Dans la préface de son traité, Olivier de Serres explicite le plan de sa rédaction : il s’agit de « disposer és lieux de ce Theatre les memoires de Mesnage », « pour traiter chacune matière en son propre Lieu », ce qui suggère une méthode d’organisation des savoirs inspirée par l’art de la mémoire. D’une importance capitale avant l’invention de l’imprimerie, cette discipline, qui dépend de la rhétorique, procure des méthodes de mémorisation fondées sur la visualisation de lieux et d’images.

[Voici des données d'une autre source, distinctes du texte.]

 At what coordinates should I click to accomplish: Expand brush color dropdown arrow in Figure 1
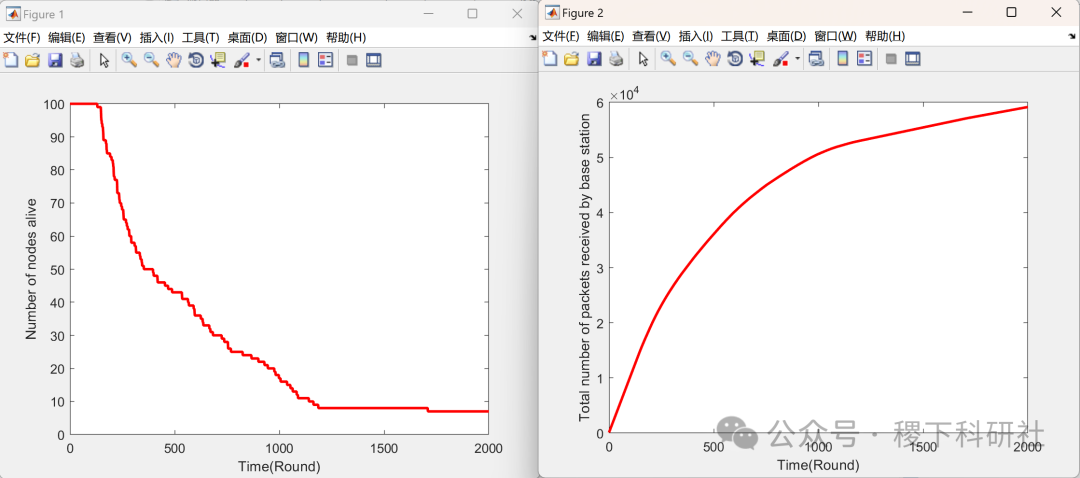pyautogui.click(x=259, y=60)
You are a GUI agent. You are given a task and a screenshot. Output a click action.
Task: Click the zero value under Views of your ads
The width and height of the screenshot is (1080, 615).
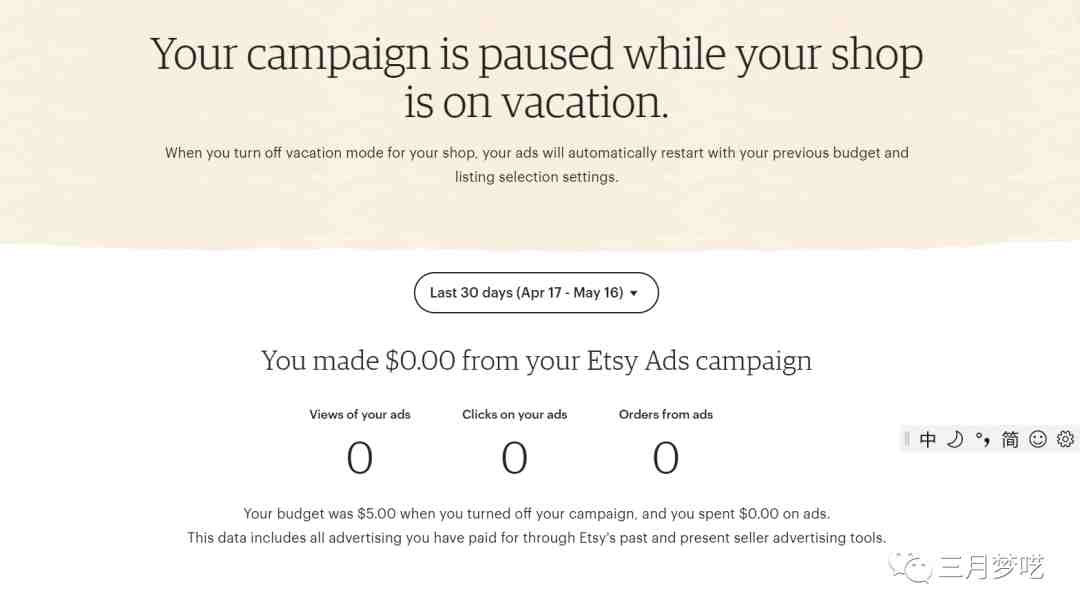tap(360, 458)
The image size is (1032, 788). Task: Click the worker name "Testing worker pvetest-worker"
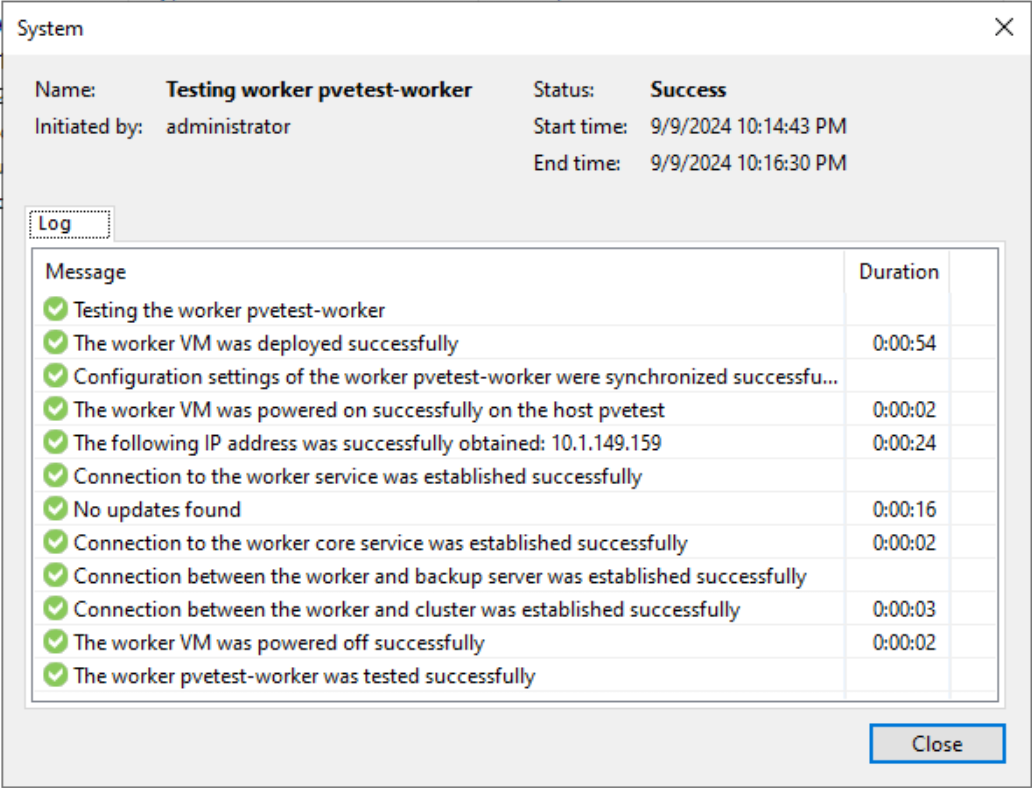click(320, 89)
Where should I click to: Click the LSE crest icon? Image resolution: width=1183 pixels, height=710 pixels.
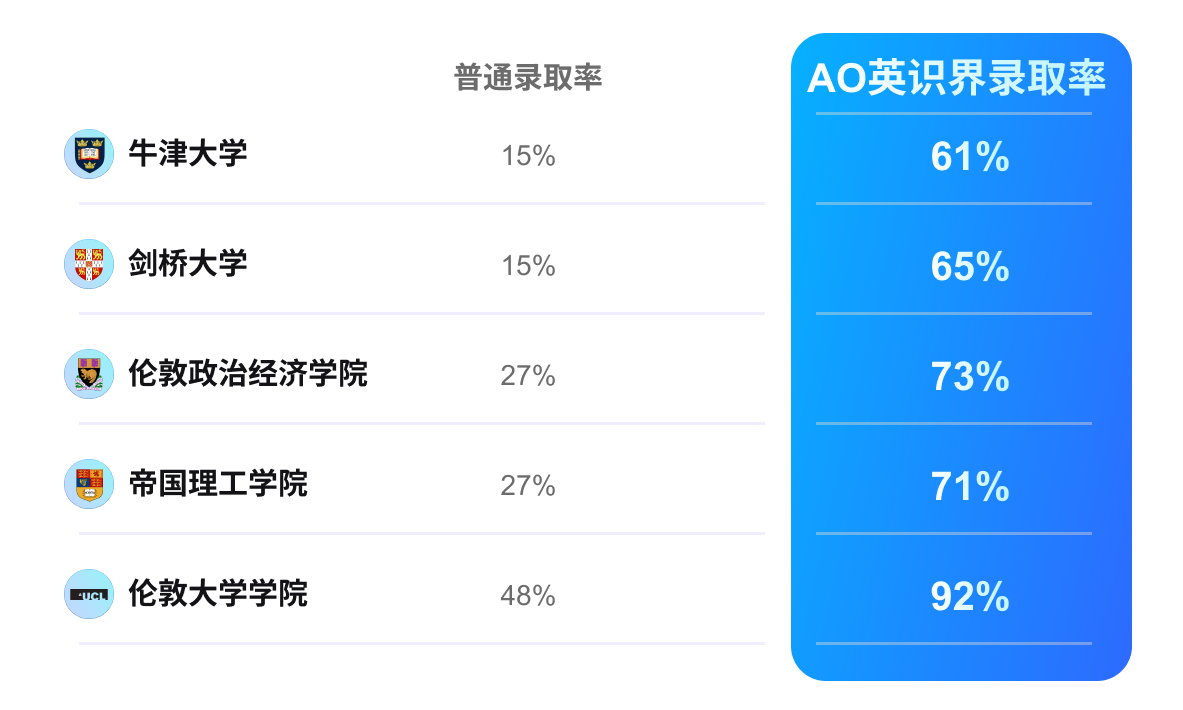(89, 374)
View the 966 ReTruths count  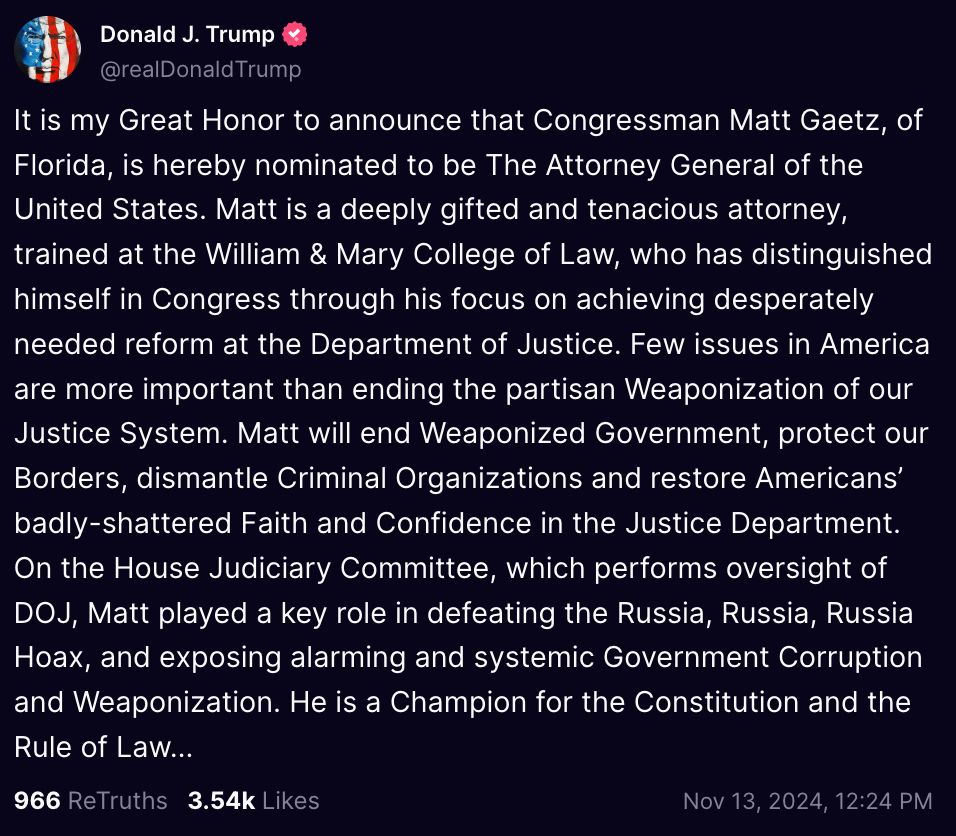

Les huit « lieux » du Theatre d’agriculture correspondent aux thématiques suivantes : « du devoir du mesnager », « du labourage des terres à grains, pour avois des Bles de toutes sortes », « De la culture de la vigne », « Du bestail à quatre pieds », « De la conduite du poullailler », « Des jardinages », « De l’Eau & du Bois » et « De l’usage des aliments ». D’après Olivier de Serres, cette suite de rubriques serait inspirée par le De re rustica de Varron, mais elle est plus proche du plan thématique du Livre des prouffitz champestres de Crescenzi que du traité romain.
Les rééditions sont nombreuses, la première qui intervient en 1603 est une version revue et augmentée par l’auteur. Le Theatre est également réédité à Paris entre 1605 et 1617, mais aussi à Rouen (1623...), Lyon (1675) et Genève (1611...). Seule La cueillette de la soye par la nourriture des vers qui la font, un chapitre du traité paru indépendamment en 1599, est publié en allemand à Tübingen en 1603 par Erhard Cellius (Seydenwurm : von Art, Natur und großer Nutzbarkeit deß ... Seydenwurms), et en anglais en 1607 à Londres pat Felix Kingston (The perfect Use of Silk-Vvormes, and their Benefit).

Laurent Paya (Cesr, Tours/Artopos, Jardin et Paysage, Montpellier) – 2013

 

Bibliographie critique

D. Duport, « La “science” d’Olivier de Serres et la connaissance du “naturel” », Bulletin de l’Association d’Études sur l’Humanisme, la Réforme et la Renaissance, 50, 2000, p. 85-95.

J. Boulaine & R. Moreau, Olivier de Serres et l’évolution de l’agriculture, Paris, L’Harmattan, coll. « Les Acteurs de la Science », Paris, 2002.

H. Gourdin, Olivier de Serres. Sciences, expérience, diligence en agriculture au temps de Henri IV, Arles, Actes Sud, 2001.

J. B. Huzard, Notice bibliographique des différentes éditions du Théâtre d’agriculture d’Olivier de Serres, Paris, Huzard, 1806.

L. Paya, Les parterres des jardins à compartiments en France et dans le monde (1450-1650) : entre figures de pensée et ornements de verdure. Thèse de doctorat sous la direction d’Y. Pauwels, Tours, Centre d’Études Supérieures de la Renaissance, 2012.